=== Provided data ===

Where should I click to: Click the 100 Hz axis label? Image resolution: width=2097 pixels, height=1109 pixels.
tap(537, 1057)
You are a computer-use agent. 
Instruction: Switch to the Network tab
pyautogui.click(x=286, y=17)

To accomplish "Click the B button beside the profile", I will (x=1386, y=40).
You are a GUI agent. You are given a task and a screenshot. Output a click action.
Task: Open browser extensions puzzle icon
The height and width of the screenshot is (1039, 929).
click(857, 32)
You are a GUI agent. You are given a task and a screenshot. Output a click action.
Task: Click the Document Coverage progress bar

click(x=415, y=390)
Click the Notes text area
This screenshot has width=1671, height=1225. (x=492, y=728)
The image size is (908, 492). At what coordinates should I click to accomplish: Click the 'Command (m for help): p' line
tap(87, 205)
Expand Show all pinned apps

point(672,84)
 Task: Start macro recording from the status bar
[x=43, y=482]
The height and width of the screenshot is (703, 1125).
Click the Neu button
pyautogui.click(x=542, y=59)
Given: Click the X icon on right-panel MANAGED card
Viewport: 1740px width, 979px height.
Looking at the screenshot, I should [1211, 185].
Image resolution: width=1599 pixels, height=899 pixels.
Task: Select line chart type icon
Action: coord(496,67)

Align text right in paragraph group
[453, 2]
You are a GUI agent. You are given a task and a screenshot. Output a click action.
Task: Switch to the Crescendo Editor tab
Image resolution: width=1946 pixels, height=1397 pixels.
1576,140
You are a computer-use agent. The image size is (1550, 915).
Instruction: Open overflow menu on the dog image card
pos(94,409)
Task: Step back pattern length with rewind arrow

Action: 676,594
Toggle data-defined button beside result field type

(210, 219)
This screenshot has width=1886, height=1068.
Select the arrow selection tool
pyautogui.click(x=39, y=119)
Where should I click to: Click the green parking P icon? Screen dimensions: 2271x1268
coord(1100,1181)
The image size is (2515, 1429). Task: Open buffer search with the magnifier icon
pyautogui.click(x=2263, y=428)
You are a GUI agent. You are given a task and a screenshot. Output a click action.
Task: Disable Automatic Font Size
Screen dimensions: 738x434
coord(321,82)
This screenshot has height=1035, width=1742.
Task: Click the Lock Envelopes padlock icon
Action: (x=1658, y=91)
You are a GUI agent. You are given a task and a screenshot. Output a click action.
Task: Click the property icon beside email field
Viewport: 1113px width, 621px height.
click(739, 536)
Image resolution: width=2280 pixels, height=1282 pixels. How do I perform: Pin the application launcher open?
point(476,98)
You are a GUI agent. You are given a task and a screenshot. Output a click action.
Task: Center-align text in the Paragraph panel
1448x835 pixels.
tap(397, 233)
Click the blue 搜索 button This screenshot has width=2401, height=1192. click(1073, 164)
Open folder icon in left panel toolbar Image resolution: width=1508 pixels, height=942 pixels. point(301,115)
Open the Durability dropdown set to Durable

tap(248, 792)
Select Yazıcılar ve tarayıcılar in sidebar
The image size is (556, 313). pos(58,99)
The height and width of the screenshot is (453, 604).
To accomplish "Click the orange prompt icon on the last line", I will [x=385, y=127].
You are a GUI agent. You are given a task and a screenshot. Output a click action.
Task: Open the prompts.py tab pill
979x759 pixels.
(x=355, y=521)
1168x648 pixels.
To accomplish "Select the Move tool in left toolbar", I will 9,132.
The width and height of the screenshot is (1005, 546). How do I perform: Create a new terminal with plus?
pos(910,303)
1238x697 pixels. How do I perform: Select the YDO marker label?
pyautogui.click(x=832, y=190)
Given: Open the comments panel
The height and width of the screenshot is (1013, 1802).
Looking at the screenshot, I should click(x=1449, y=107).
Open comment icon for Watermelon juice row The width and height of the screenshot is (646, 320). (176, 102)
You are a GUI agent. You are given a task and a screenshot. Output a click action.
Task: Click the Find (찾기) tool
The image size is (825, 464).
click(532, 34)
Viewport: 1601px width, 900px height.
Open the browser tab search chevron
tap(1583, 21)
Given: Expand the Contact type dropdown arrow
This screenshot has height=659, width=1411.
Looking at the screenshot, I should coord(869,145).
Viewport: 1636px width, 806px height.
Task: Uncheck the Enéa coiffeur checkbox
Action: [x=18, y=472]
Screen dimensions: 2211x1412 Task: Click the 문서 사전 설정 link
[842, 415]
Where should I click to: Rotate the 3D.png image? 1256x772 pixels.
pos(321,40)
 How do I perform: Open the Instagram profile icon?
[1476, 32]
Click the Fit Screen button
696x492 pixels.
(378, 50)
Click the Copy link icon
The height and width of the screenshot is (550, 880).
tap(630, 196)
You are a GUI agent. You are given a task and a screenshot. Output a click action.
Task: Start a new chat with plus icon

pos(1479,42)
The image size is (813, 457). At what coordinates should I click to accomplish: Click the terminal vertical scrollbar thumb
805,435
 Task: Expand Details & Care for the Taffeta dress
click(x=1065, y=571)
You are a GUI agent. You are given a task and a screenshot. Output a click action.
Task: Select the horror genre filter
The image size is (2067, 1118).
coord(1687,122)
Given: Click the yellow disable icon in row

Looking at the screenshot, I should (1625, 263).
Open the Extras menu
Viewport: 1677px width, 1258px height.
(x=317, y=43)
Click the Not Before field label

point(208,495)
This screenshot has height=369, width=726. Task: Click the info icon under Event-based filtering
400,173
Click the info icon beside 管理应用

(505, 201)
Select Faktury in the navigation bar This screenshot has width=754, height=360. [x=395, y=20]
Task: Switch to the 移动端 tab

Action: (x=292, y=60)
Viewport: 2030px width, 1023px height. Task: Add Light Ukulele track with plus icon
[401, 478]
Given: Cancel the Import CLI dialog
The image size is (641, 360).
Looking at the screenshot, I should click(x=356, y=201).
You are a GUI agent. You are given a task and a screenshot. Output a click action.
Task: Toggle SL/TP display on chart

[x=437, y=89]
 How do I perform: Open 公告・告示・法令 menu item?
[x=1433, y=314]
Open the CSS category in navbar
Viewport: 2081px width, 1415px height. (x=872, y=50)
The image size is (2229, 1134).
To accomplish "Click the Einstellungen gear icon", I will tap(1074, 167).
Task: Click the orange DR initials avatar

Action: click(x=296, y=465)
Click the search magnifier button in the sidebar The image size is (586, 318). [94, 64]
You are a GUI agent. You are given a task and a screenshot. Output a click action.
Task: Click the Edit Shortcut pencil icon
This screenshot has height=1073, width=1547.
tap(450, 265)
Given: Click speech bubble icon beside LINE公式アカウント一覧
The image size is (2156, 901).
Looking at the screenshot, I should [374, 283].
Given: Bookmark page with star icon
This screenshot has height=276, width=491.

===

▸ Task:
Tally how many lines of the data include the word "toolbar". Write the number and nothing else.

▸ Exercise solution:
2